1. Device-originated authentication. peaq also provides functions to generate key pairs, sign information using the private key on the device, and bind the device address (peaq ID) to the user address. However, their open-source code lacks the implementation of Trusted Firmware functionality. The simple method of signing device information with a private key does not guarantee the integrity of device operation and data tampering. peaq resembles an optimistic Rollup, assuming devices will not act maliciously and then verifying the trustworthiness of data in subsequent stages.

2. Pattern recognition verification. The second approach combines machine learning and pattern recognition. By learning from previous data to obtain a model, when new data is input, it is compared with the previous model to determine its trustworthiness. However, statistical models can only identify anomalous data and cannot determine whether IoT devices are operating honestly.

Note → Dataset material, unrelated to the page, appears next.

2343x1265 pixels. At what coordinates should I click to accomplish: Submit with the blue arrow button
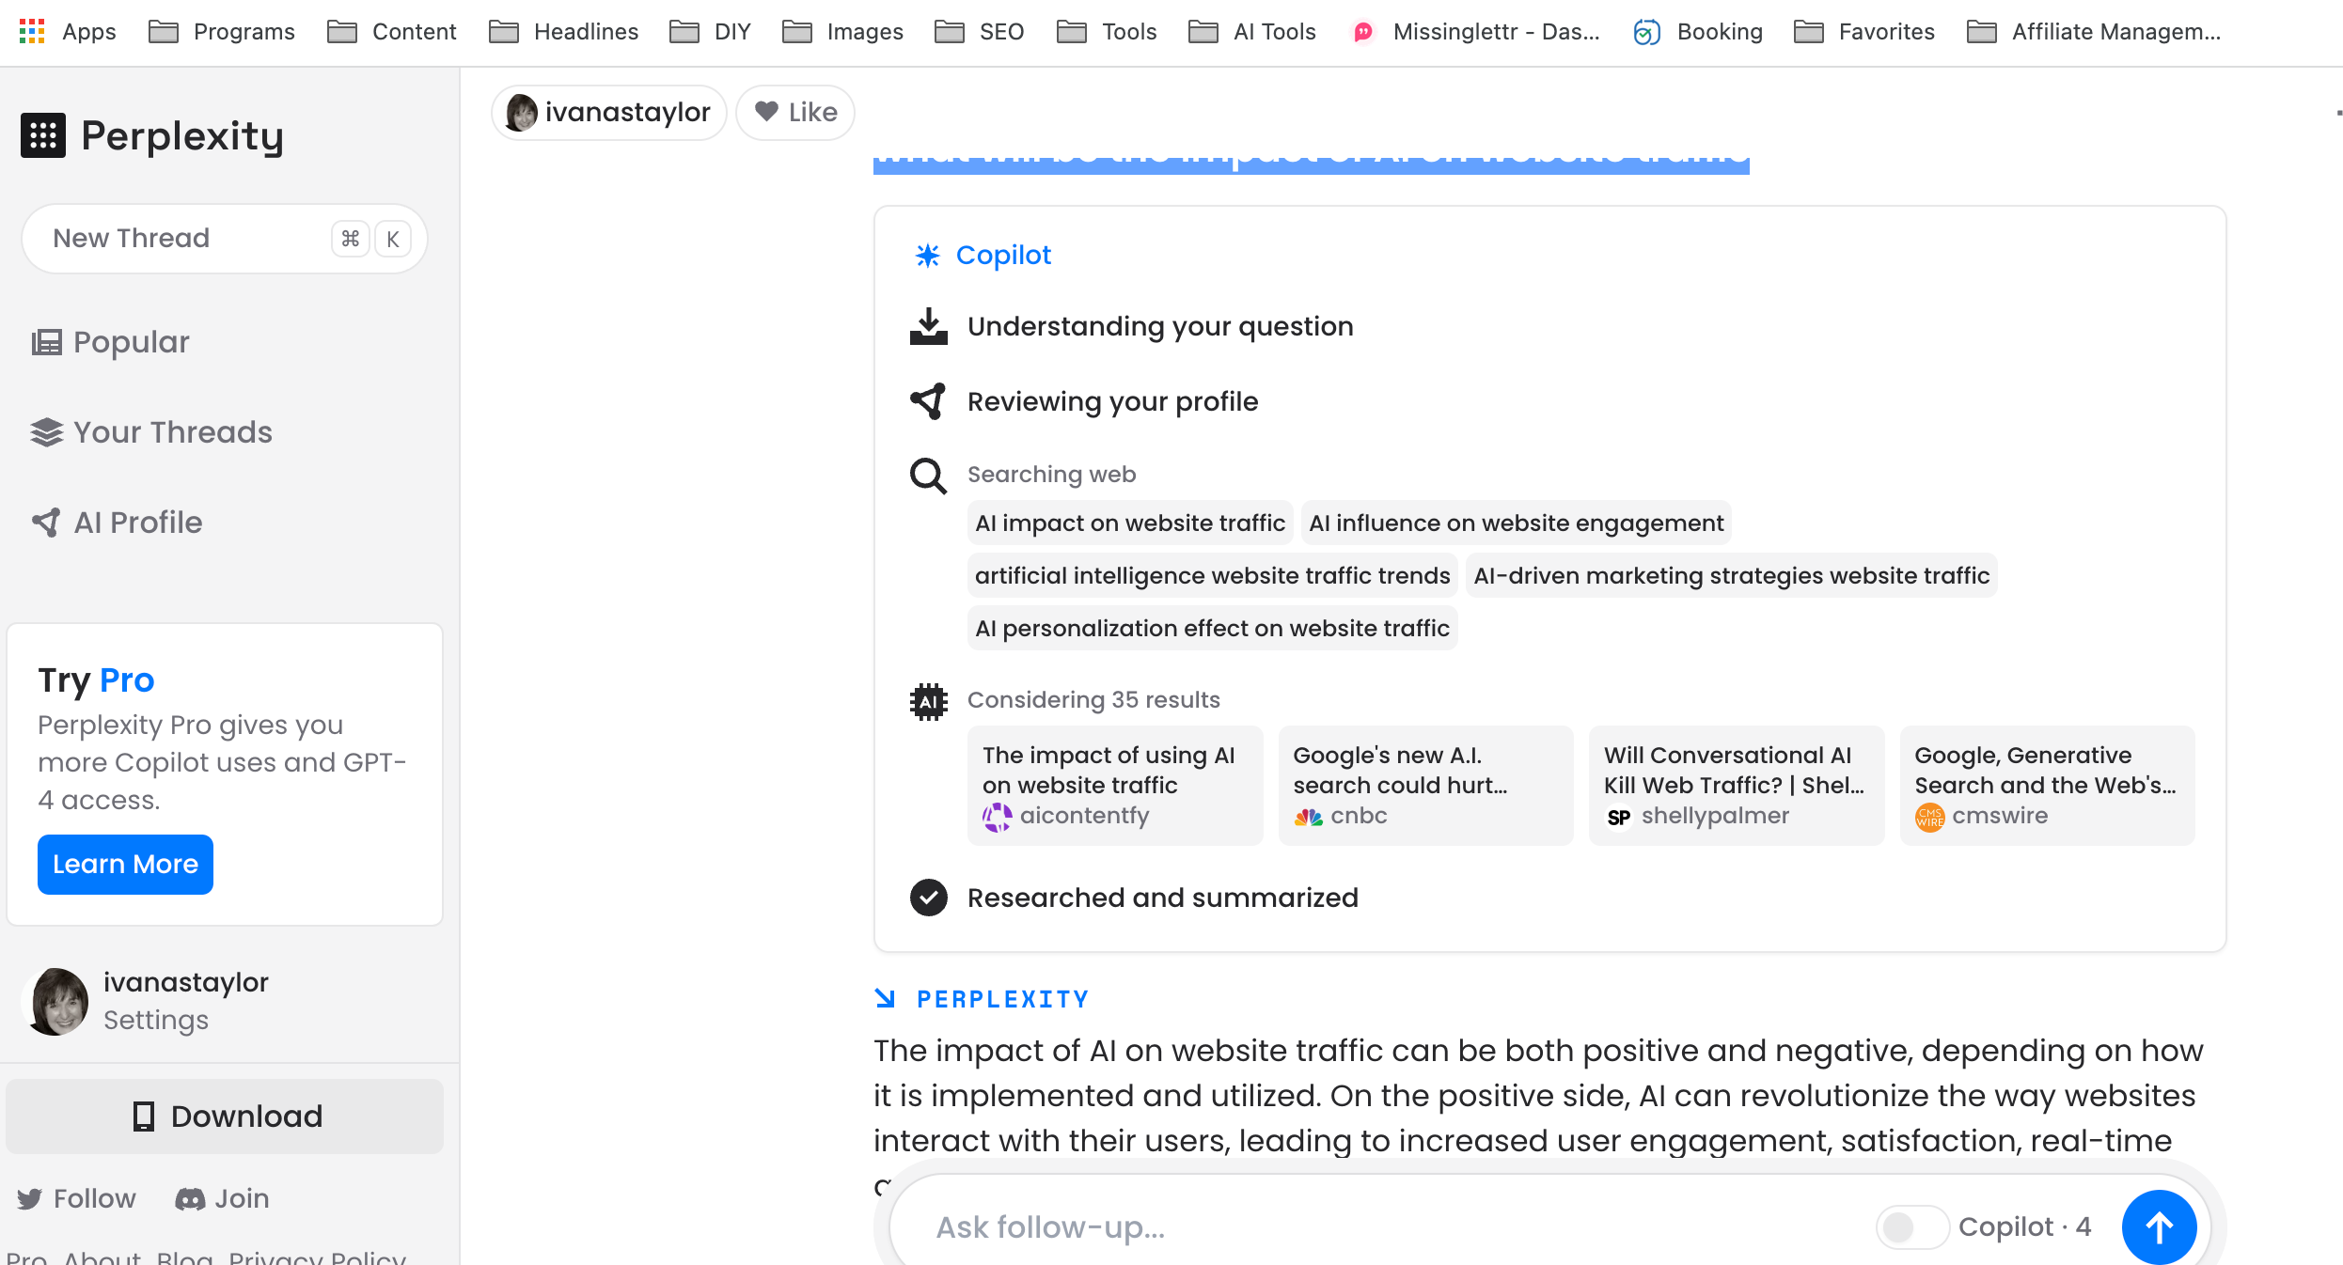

For example, an air quality monitor placed in a basement in City A may produce data that differs from other air quality monitors, but this does not necessarily indicate data fabrication; the device may still be operating honestly. On the other hand, as long as the rewards are substantial enough, hackers may also be willing to use methods like GAN to generate data that is difficult for machine learning to identify, especially when the discriminative model is publicly shared.

3. Oracle-based authentication. The third approach involves selecting more trusted data sources as oracles to compare and verify data collected from other DePIN devices. For instance, if a precise air quality monitor is deployed in City A, data collected from other air quality monitors that deviates too much will be deemed untrustworthy.

This method introduces and relies on authority for the blockchain, but it may also lead to sampling biases in the oracle data sources, causing the entire network's data sampling to be biased.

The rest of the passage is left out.